#### Goal of the exercise:
Write out the following records exactly as they are given, with nothing added or changed.

(Dataset excerpt)
========================================================================

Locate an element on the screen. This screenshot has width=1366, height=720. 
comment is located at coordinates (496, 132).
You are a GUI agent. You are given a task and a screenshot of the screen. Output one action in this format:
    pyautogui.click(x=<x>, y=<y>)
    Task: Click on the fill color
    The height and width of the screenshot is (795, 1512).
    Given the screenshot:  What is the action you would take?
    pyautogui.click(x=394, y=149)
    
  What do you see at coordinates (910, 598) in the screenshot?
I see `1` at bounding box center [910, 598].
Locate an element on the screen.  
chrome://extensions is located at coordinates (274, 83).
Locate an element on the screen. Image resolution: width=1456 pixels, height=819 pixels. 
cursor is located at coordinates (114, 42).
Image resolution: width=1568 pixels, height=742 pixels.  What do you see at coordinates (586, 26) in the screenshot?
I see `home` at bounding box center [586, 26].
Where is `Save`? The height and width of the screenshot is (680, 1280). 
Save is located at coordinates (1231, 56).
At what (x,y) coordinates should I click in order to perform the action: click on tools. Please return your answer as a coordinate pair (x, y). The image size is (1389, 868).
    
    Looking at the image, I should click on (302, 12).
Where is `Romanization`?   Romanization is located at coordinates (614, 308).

========================================================================

#### Result of this exercise:
Locate an element on the screen. This screenshot has width=1366, height=720. 
comment is located at coordinates (496, 132).
You are a GUI agent. You are given a task and a screenshot of the screen. Output one action in this format:
    pyautogui.click(x=<x>, y=<y>)
    Task: Click on the fill color
    The height and width of the screenshot is (795, 1512).
    Given the screenshot:  What is the action you would take?
    pyautogui.click(x=394, y=149)
    
  What do you see at coordinates (910, 598) in the screenshot?
I see `1` at bounding box center [910, 598].
Locate an element on the screen.  
chrome://extensions is located at coordinates (274, 83).
Locate an element on the screen. Image resolution: width=1456 pixels, height=819 pixels. 
cursor is located at coordinates (114, 42).
Image resolution: width=1568 pixels, height=742 pixels.  What do you see at coordinates (586, 26) in the screenshot?
I see `home` at bounding box center [586, 26].
Where is `Save`? The height and width of the screenshot is (680, 1280). 
Save is located at coordinates (1231, 56).
At what (x,y) coordinates should I click in order to perform the action: click on tools. Please return your answer as a coordinate pair (x, y). The image size is (1389, 868).
    
    Looking at the image, I should click on (302, 12).
Where is `Romanization`?   Romanization is located at coordinates (614, 308).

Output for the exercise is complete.